O que verificar em uma nota fiscal de prestador PJ?
Verifique CNPJ ativo na Receita Federal, descrição do serviço compatível com o contrato, CNAE do prestador compatível com a atividade, dados bancários corretos, data de emissão e valor conforme acordado. Para prestadores fora do Simples Nacional, confira também as retenções aplicáveis corretamente.
Quando a empresa deve reter impostos de nota fiscal PJ?
A empresa só retém tributos quando o prestador está no Lucro Presumido ou Lucro Real. Para MEI e Simples Nacional, que representam 84% das empresas brasileiras, não há retenção de impostos federais. A única exceção é o ISS em serviços específicos listados no art. 3º da LC 116/2003, prestados em município diferente do prestador, quando a retenção é obrigatória.
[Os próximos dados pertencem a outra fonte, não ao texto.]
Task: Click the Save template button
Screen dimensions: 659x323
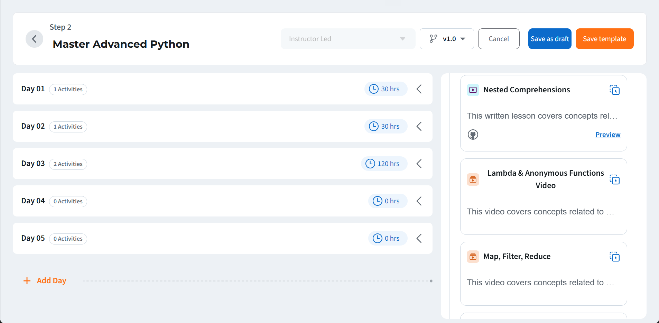Action: (604, 39)
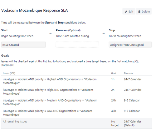Click the Highest priority JQL goal row
Viewport: 156px width, 130px height.
coord(76,81)
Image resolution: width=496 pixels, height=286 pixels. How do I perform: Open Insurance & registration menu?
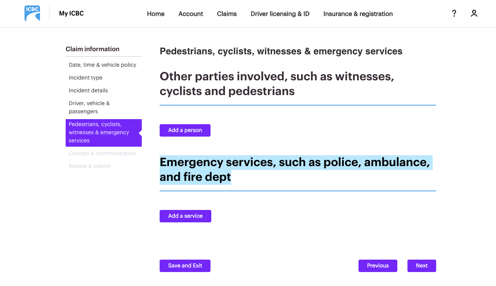358,14
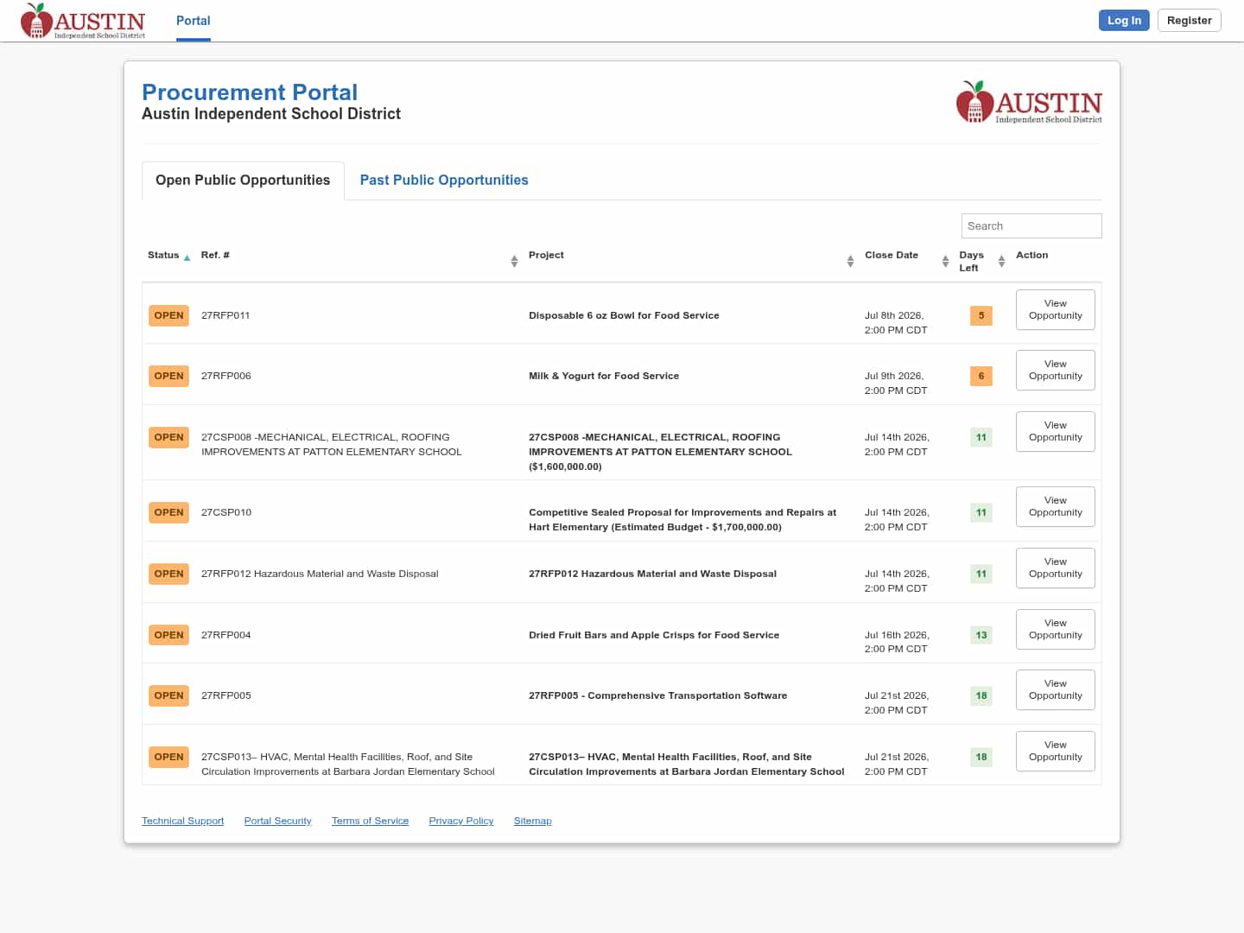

Quem paga os impostos da nota fiscal PJ?
No MEI e Simples Nacional, o próprio PJ paga seus tributos através do DAS mensal. A empresa contratante paga o valor bruto da nota. No Lucro Presumido ou Real, a empresa retém os impostos do pagamento e repassa ao fisco, mas o ônus econômico é do prestador, que recebe o valor líquido.
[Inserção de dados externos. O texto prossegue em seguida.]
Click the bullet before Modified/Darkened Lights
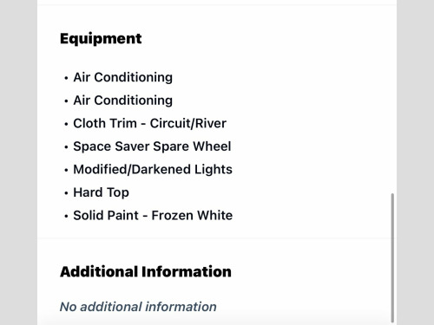 66,170
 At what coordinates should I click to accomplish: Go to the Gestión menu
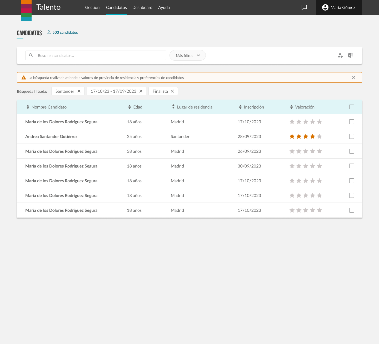[92, 7]
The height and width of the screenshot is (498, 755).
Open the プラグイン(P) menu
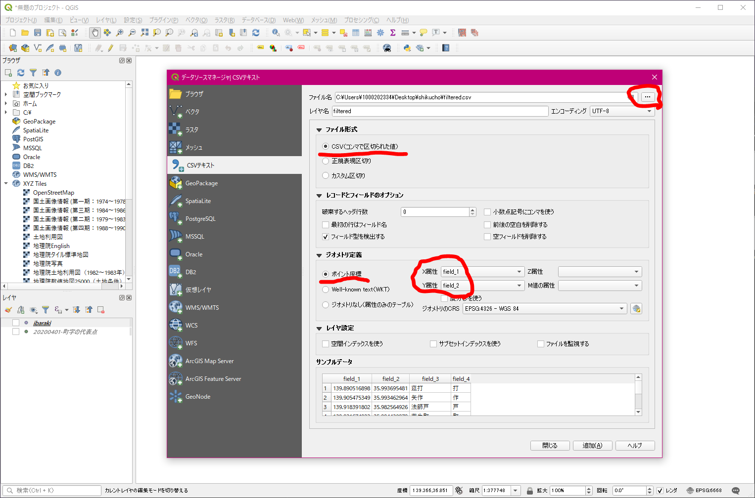point(163,20)
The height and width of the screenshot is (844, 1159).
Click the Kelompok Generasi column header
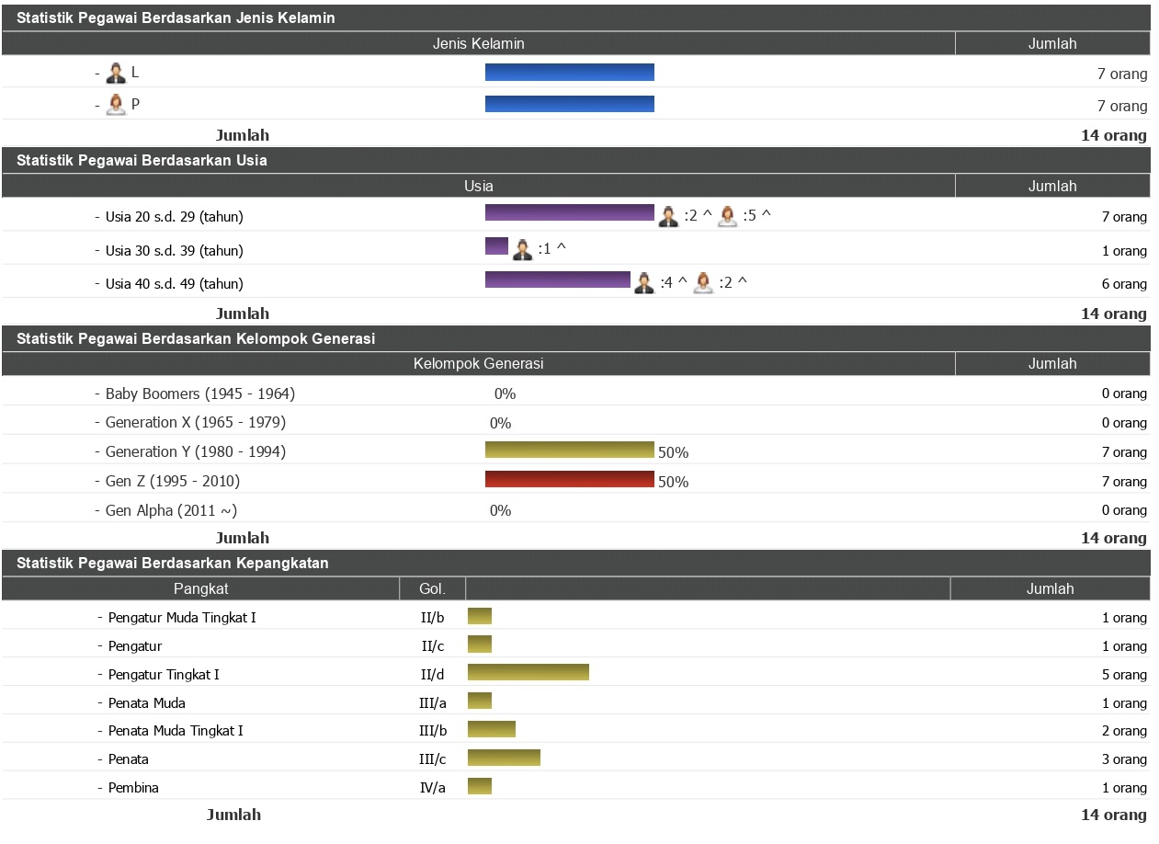478,364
A reforma tributária vai mudar a validação de notas fiscais PJ?
Sim, significativamente. A partir de 2027, empresas no regime regular poderão tomar créditos de IBS e CBS das notas de prestadores. Se o prestador estiver no Simples Nacional, o crédito será limitado ao valor efetivamente pago por ele. Isso torna a validação de CNAE, regime tributário e regularidade fiscal muito mais importante para evitar problemas e perda de créditos.
Como saber se o CNAE do prestador está correto?
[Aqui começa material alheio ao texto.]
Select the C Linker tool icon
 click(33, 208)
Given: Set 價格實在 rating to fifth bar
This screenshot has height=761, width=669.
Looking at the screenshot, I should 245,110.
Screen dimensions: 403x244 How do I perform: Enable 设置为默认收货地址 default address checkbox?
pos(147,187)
Consulte o CNPJ do prestador no site da Receita Federal e verifique os CNAEs principal e secundários. Compare com o serviço descrito na nota fiscal eletrônica e no contrato. Se o prestador atua em marketing digital mas o CNAE é de construção civil, a emissão pode ser irregular e a nota pode ser invalidada.
O que acontece se pagar nota fiscal com CNPJ irregular?
A nota fiscal emitida por CNPJ irregular pode ser considerada inidônea, o que significa que sua empresa não terá documento fiscal válido para registrar a despesa. Em fiscalizações, isso pode gerar multas, questionamentos sobre dedutibilidade do gasto e até enquadramento como operação irregular.
Qual o prazo para guardar notas fiscais de prestadores PJ?
Guarde por no mínimo 5 anos para fins fiscais e 5 anos após o término do contrato para fins trabalhistas, considerando o prazo prescricional de eventuais reclamações. Na prática, recomenda-se guardar por pelo menos 10 anos considerando auditorias e processos que podem se estender. A legislação fiscal exige manutenção desses documentos para conformidade.